In the material below, print every line exactly and omit the pictures.

*** DATA EXCERPTS Section Begins ***

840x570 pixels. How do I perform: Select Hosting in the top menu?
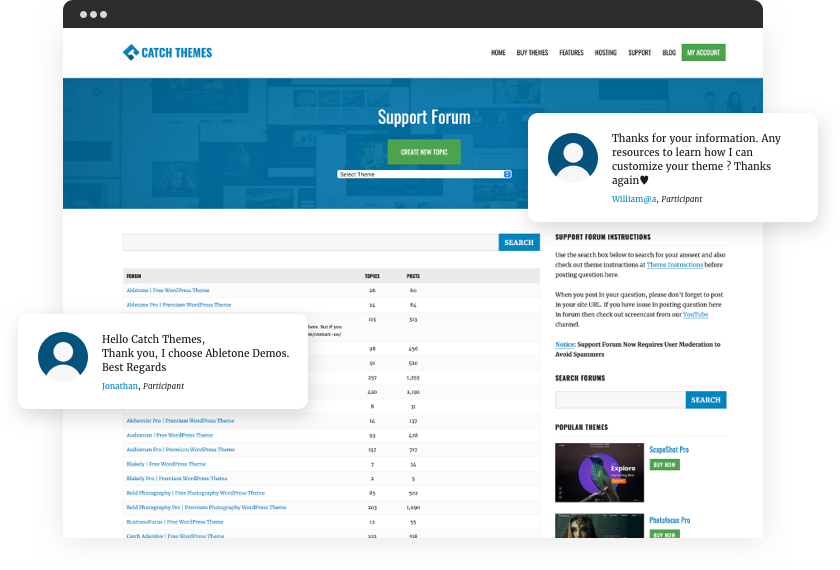[x=605, y=53]
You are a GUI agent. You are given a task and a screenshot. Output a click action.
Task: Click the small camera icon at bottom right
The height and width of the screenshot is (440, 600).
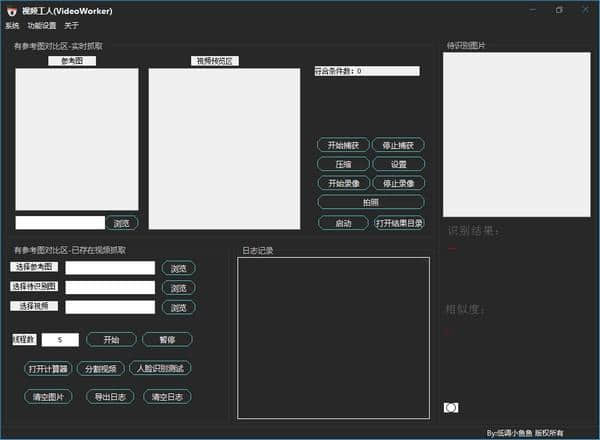coord(451,407)
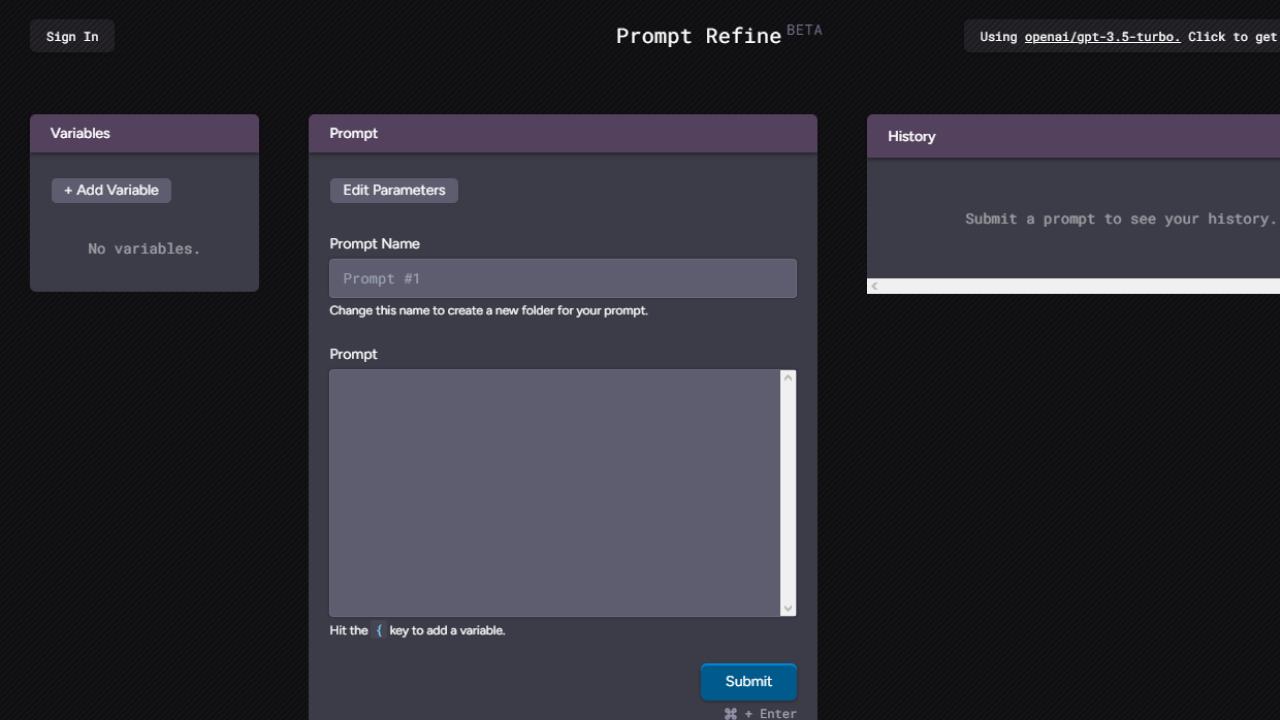Click the prompt textarea scroll up arrow
The height and width of the screenshot is (720, 1280).
tap(788, 378)
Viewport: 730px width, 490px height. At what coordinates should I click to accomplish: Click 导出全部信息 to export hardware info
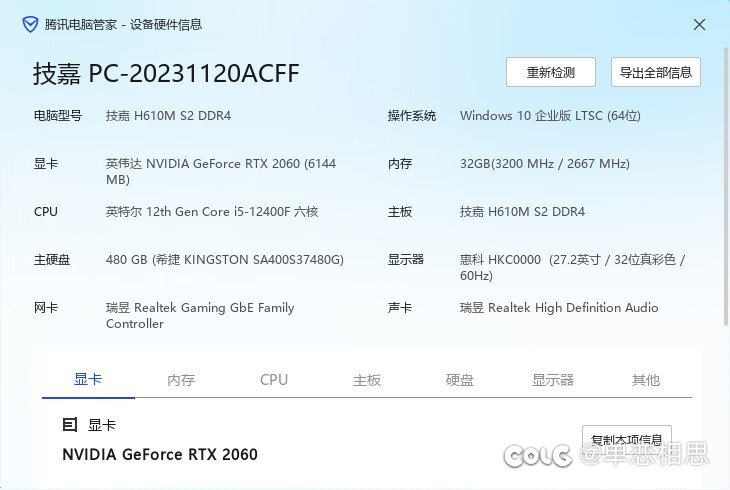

*** DATA EXCERPTS Section Ends ***

**SOLVED PROBLEM**
840x570 pixels. How do I perform: Select Hosting in the top menu?
[x=605, y=53]
You are a GUI agent. You are given a task and a screenshot. Output a click action.
Task: Click the small camera icon at bottom right
The height and width of the screenshot is (440, 600).
coord(451,407)
Click the prompt textarea scroll up arrow
The height and width of the screenshot is (720, 1280).
tap(788, 378)
Viewport: 730px width, 490px height. At what coordinates should I click to accomplish: Click 导出全部信息 to export hardware info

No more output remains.